● **EXERCISE**
Please repeat, exactly as written, every line from the one containing "Click the jar title На власне житло" through the last line of the records, both included, and leave out any pictures.

● **Collected data**
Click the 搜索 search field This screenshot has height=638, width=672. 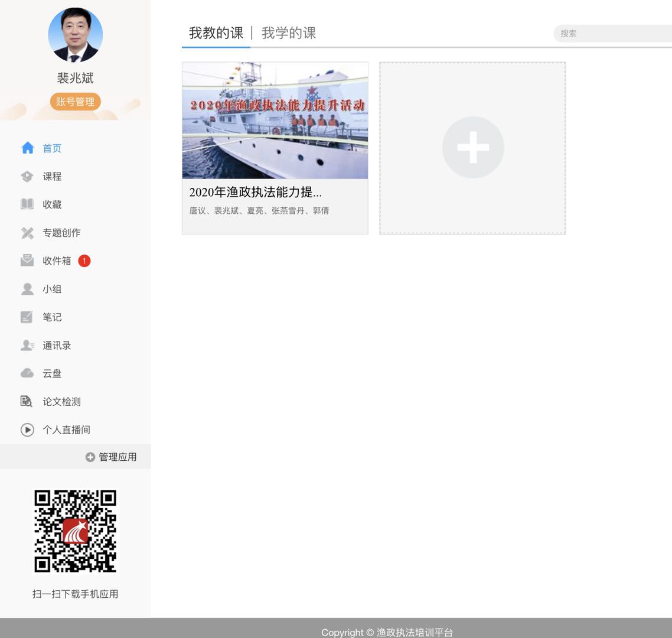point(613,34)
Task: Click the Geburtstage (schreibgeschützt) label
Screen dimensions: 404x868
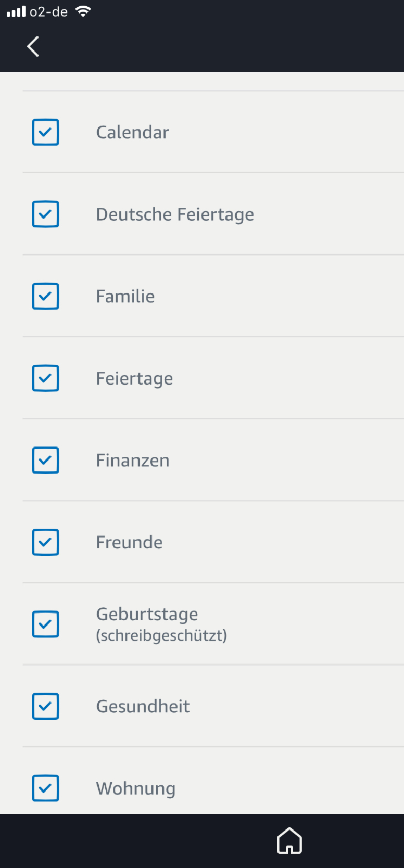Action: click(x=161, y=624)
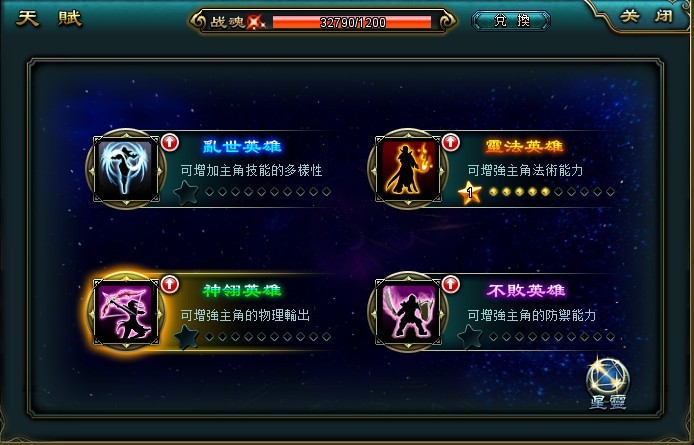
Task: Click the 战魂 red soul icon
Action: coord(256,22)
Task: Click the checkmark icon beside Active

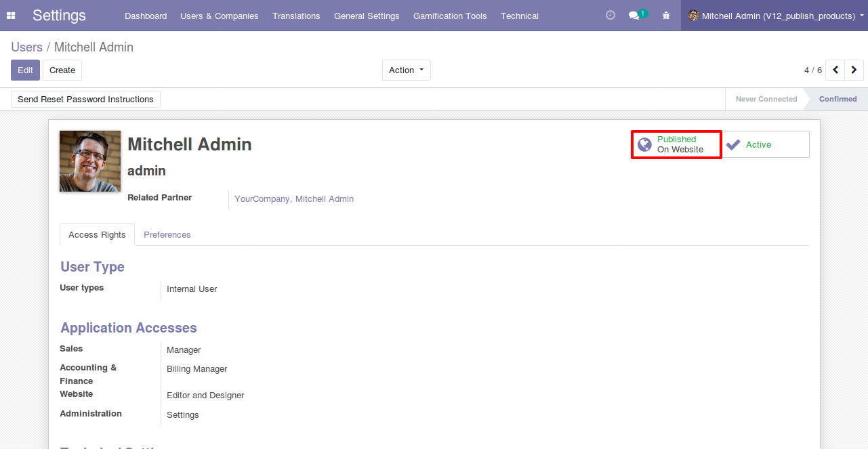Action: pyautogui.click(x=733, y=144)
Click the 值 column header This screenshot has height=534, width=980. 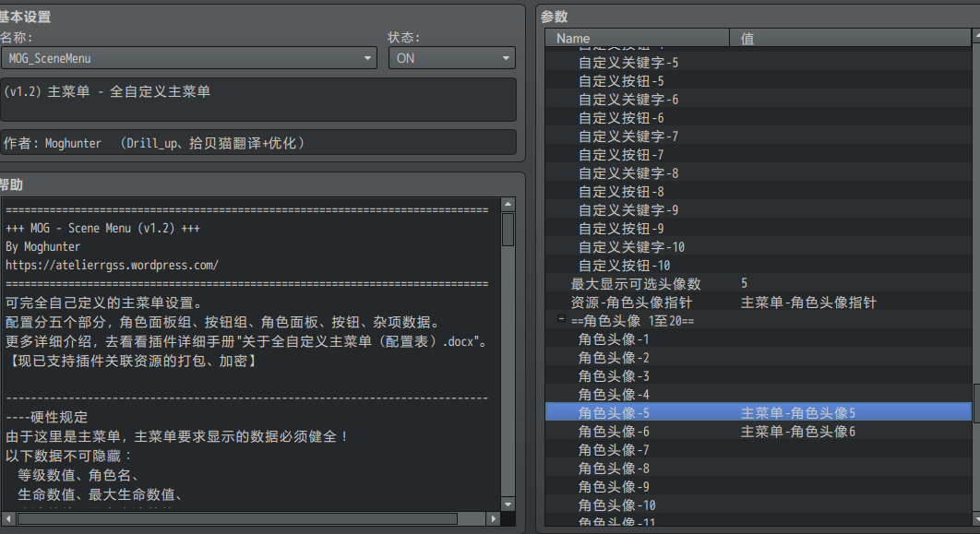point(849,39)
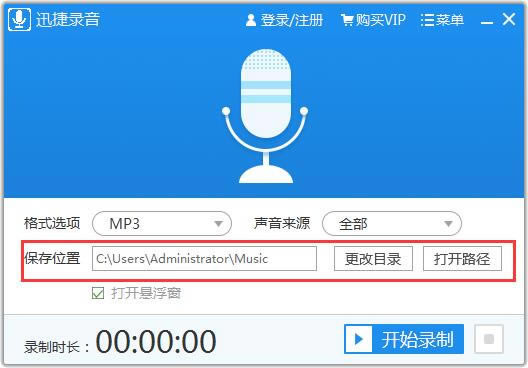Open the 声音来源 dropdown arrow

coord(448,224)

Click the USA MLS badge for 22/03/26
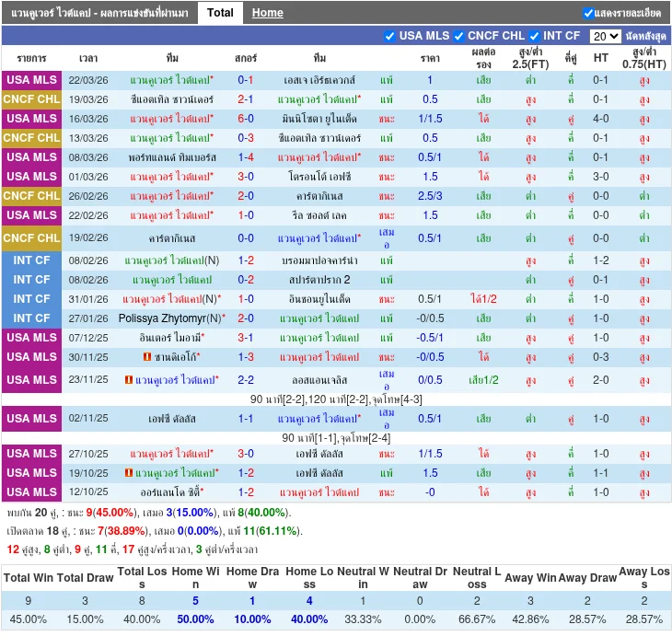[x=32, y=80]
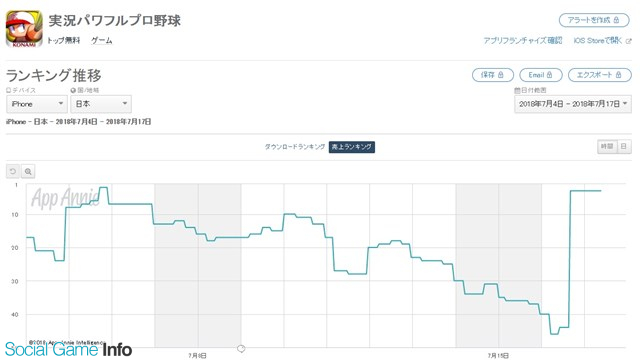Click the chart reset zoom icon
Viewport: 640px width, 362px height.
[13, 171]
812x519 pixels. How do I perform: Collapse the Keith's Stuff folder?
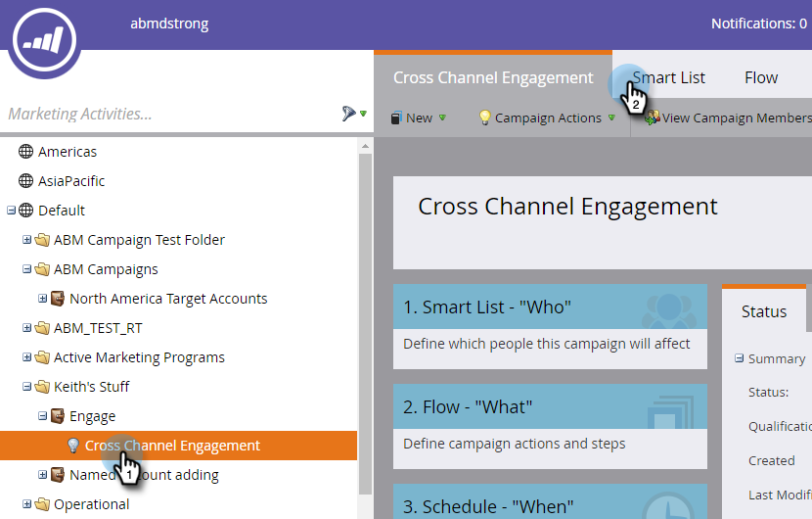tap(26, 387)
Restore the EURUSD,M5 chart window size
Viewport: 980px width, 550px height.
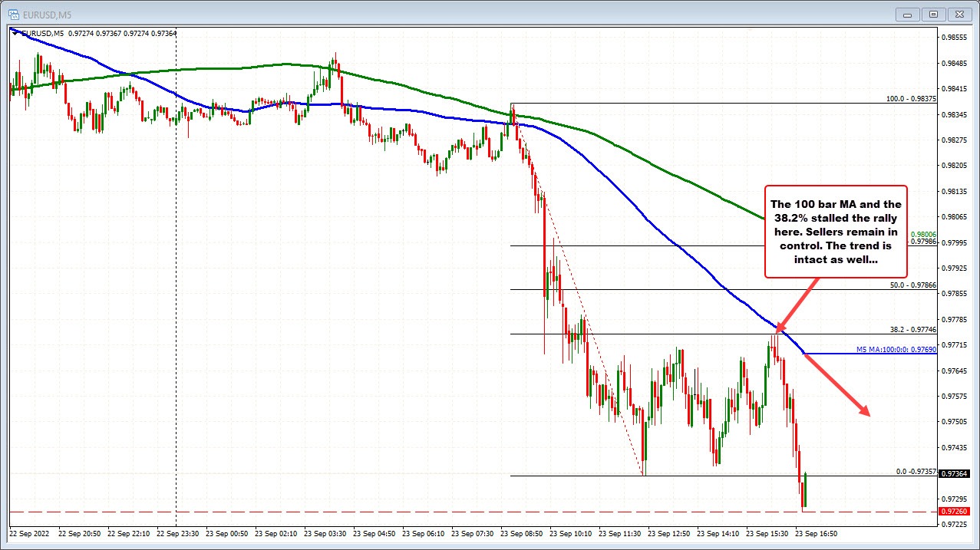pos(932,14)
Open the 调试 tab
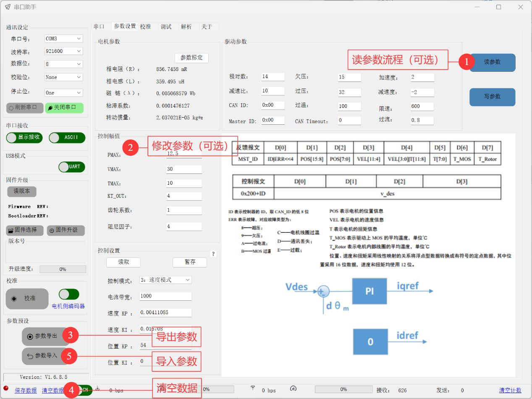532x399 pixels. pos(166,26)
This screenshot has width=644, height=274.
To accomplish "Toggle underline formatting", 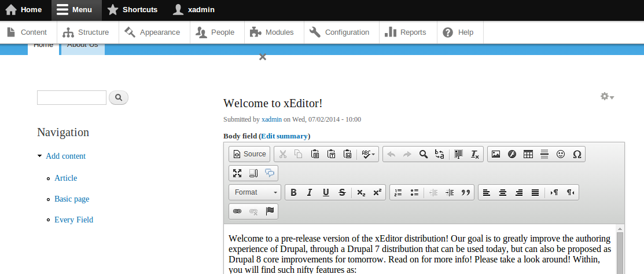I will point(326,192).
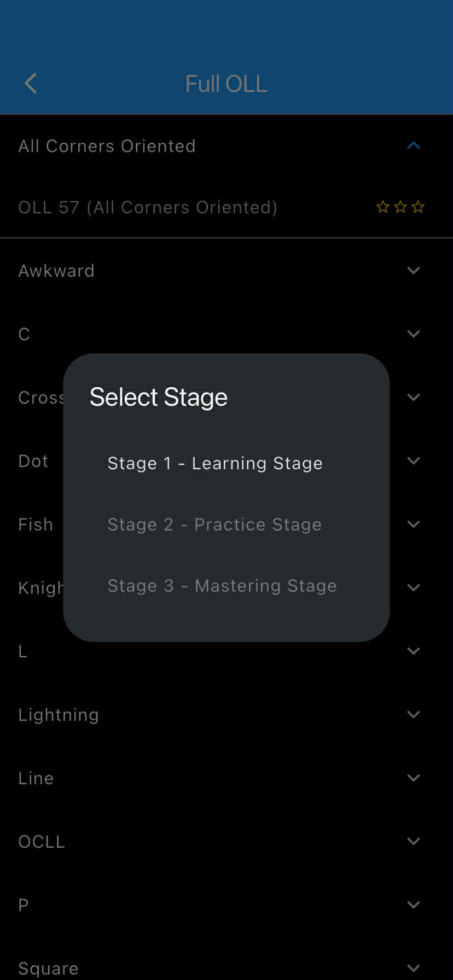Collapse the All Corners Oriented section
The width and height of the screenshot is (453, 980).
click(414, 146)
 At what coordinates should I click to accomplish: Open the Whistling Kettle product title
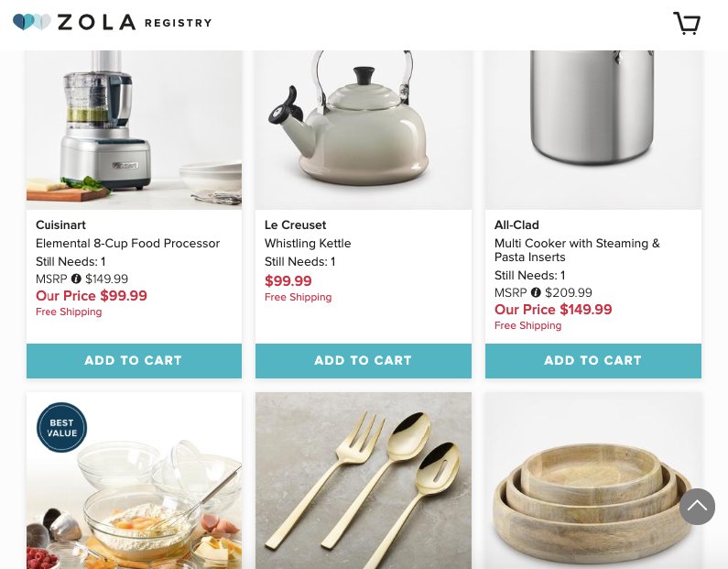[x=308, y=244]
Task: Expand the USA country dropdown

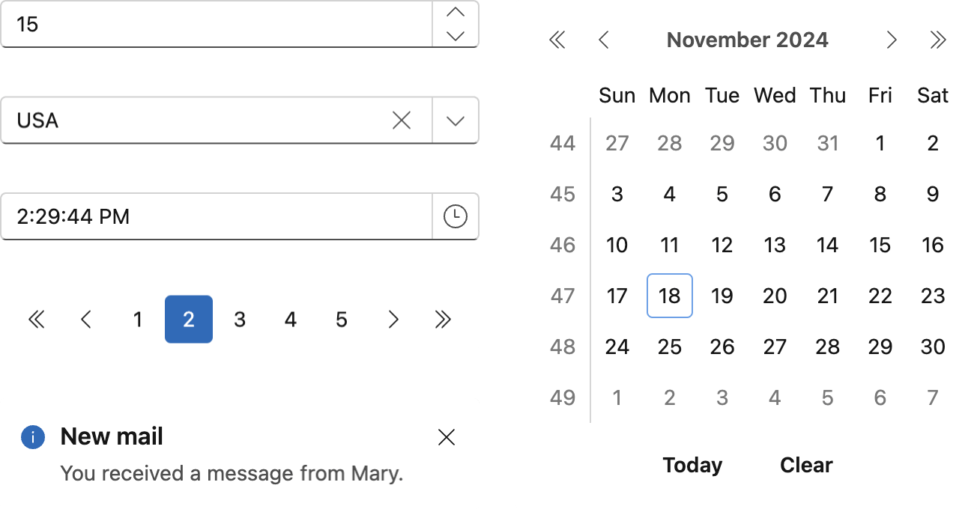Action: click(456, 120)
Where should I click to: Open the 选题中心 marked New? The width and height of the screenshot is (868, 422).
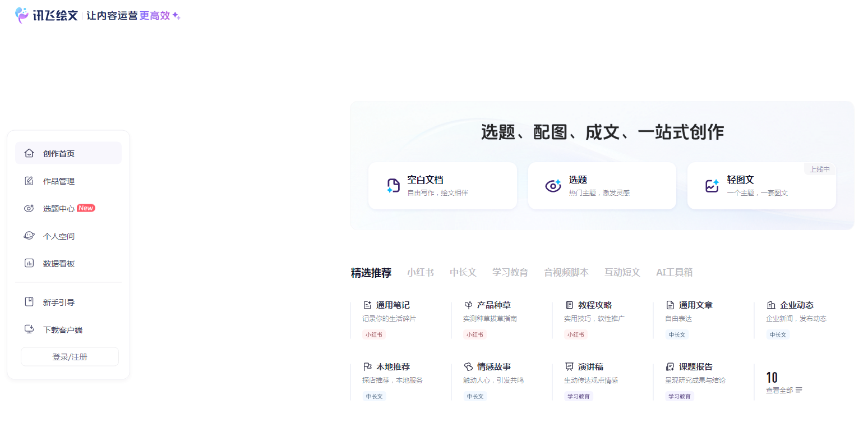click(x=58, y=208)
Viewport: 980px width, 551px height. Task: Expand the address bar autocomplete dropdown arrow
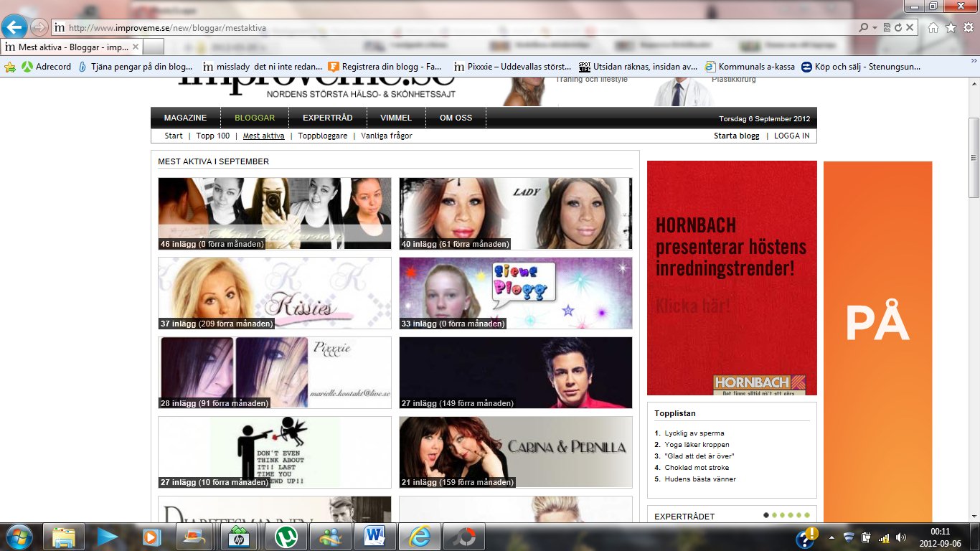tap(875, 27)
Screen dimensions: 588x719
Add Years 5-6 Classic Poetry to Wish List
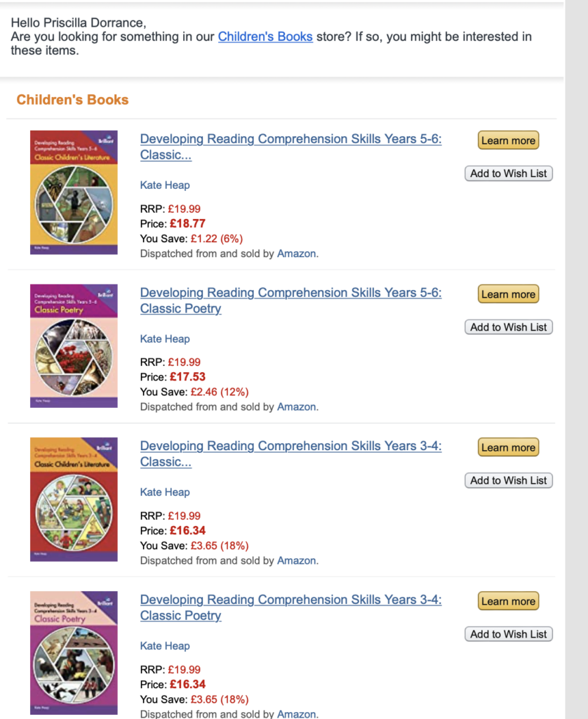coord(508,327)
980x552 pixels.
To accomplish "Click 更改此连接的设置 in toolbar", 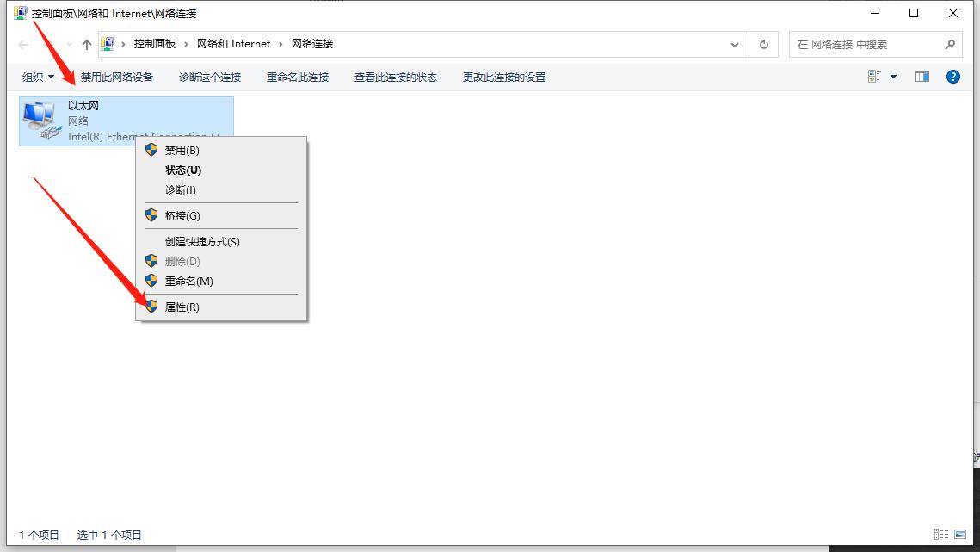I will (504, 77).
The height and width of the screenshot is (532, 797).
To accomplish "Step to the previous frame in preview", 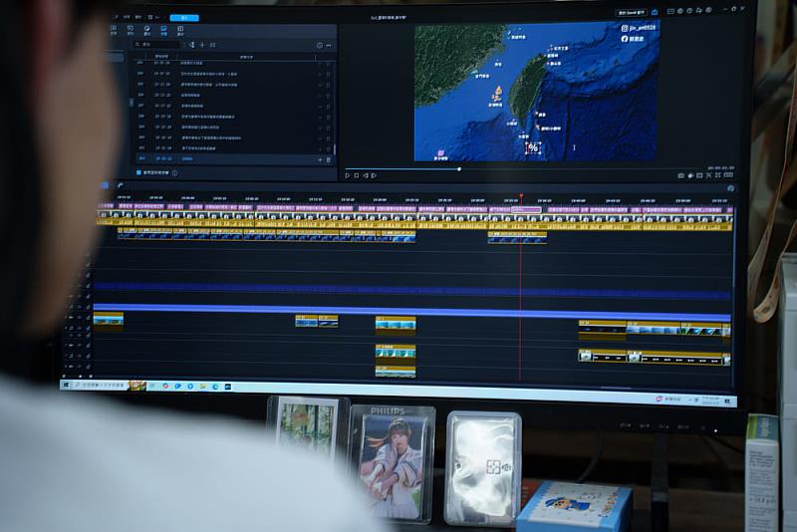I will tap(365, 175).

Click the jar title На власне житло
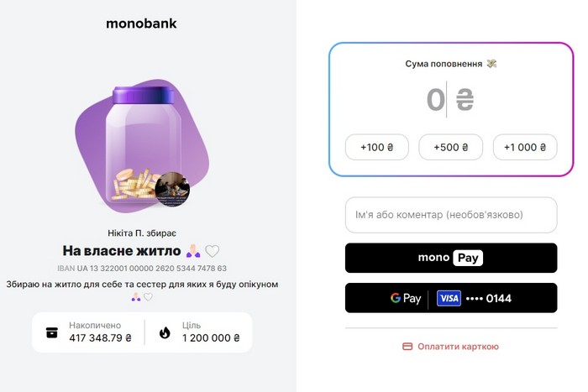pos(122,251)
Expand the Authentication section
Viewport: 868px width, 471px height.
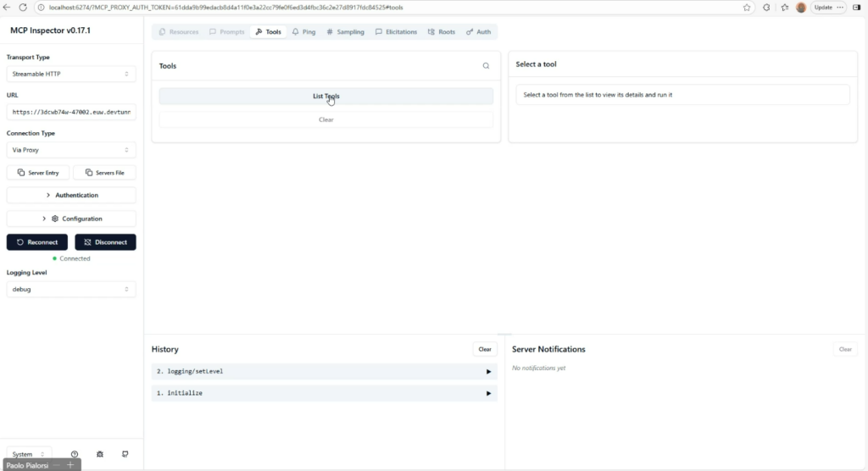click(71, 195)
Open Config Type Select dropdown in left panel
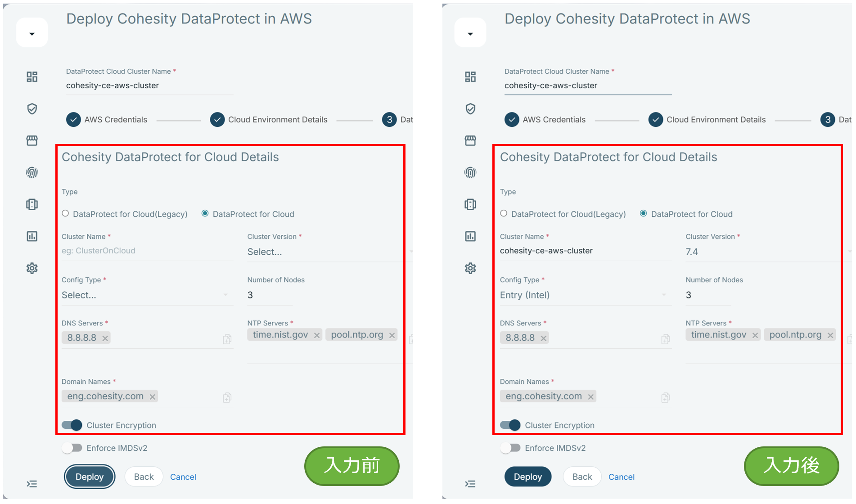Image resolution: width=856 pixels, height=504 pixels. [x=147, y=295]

● **ANSWER TO THIS TASK**
Click the jar title На власне житло
pos(122,251)
Expand the Authentication section
Viewport: 868px width, 471px height.
click(71, 195)
Open Config Type Select dropdown in left panel
Image resolution: width=856 pixels, height=504 pixels. [x=147, y=295]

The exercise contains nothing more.